A rich, robust, well-resourced public education is one of the best routes out of poverty and a pathway to prosperity.

In 2014, the U.S. ranked at the bottom of the Organisation for Economic Co-operation and Development’s countries for graduation rates. This is a huge concern our country faces: American youth do not receive the educational opportunities that they need and deserve to be able to compete in today’s global society.

In some areas, schools are unable to provide for their students because they lack the proper resources. In rural areas, students are less likely to do well on End-of-Course (EOC) exams and have lower graduation rates than other areas. Local school districts base their funding on property tax (local government source of revenue), formula assistance (state source of revenue), and a special education grant (federal government source of revenue). It is not fair to the students and faculty that attend schools with minimal funding because it reduces their chance of success.

Think about how some schools are able to provide iPads, updated computers, and SmartBoards to all their classes in comparison with schools that use outdated textbooks and do not have enough resources to provide for the teachers and classes. Some schools have classes like digital media or astronomy, while others do not. This all boils down to the funding and resources available.

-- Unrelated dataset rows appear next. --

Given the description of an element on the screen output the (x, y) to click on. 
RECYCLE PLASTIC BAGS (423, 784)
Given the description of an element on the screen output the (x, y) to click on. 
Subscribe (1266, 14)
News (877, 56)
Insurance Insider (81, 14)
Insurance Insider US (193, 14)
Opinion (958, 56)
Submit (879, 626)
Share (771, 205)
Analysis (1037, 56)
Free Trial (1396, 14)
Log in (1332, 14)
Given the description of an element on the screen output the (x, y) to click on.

Rural school districts are lower performing academically in comparison to their urban and suburban counterparts. However, rural school districts have greater levels of parental and community involvement and lower student-teacher ratios. The big issue is that rural school districts are not getting the fair amount of funds, which affects the poor and minority students in those areas.

Rural school districts generally have a smaller amount of financial resources and, therefore, are unable to meet typical necessities. such as purchasing new textbooks or funding bus transportation. There are also new challenges, such as providing services to the increasing number of English Language Learners.

With a limited budget, there is a difficulty in teacher recruitment and development, and poorly funded school districts are unable to meet the expectation of other districts. For example, they are unable to match the salaries and development opportunities offered in other areas which reduces the number of advanced degree teachers and forces teachers to look to other areas in order to be able to provide for their own families.

In my opinion, students are able to retain more information when they are in a better environment and have access to the necessary educational resources. Schools that do not have sufficient materials show lower test scores and less student participation. Also, teachers are able to create more inclusive lessons when provided with the materials and equipment to teach.

Unequal funding to school districts is a social problem that should be our top priority. The government has tried to solve this problem by creating multiple federal policies; however, school districts are still suffering from unequal funding.

Schools that are capable of providing a respectable learning environment will be able to get kids to value their future through becoming better learners. With equal funding and resources, more school districts will have a fair chance at providing students and teachers with the best opportunities for success.